* Recorded information *
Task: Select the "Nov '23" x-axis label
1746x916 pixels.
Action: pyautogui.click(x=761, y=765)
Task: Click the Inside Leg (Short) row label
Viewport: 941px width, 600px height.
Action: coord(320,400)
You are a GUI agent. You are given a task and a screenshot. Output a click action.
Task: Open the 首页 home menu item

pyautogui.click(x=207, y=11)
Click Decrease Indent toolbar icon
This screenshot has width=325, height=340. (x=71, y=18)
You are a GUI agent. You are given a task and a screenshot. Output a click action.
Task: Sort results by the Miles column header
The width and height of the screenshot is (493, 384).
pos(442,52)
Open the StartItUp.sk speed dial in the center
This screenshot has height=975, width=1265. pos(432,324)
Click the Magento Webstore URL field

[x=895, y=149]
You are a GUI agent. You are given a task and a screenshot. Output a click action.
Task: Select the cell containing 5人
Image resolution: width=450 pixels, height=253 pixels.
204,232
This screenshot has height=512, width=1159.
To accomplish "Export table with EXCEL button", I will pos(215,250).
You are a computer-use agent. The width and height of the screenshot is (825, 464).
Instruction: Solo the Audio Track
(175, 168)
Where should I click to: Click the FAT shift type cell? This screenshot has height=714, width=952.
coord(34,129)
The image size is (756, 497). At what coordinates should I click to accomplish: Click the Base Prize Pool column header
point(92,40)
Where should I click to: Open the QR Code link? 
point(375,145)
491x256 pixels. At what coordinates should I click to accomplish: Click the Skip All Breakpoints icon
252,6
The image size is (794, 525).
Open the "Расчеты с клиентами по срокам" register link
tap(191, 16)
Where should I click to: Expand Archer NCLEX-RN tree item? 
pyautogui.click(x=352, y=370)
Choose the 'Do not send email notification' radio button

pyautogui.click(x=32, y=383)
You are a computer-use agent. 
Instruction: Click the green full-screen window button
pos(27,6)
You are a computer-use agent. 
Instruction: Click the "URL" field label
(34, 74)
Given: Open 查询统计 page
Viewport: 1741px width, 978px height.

* What is required *
Look through the records for the word "Select". Every line that has it should be copied.

* Task output *
Task: Select the "Nov '23" x-axis label
Task: Select the cell containing 5人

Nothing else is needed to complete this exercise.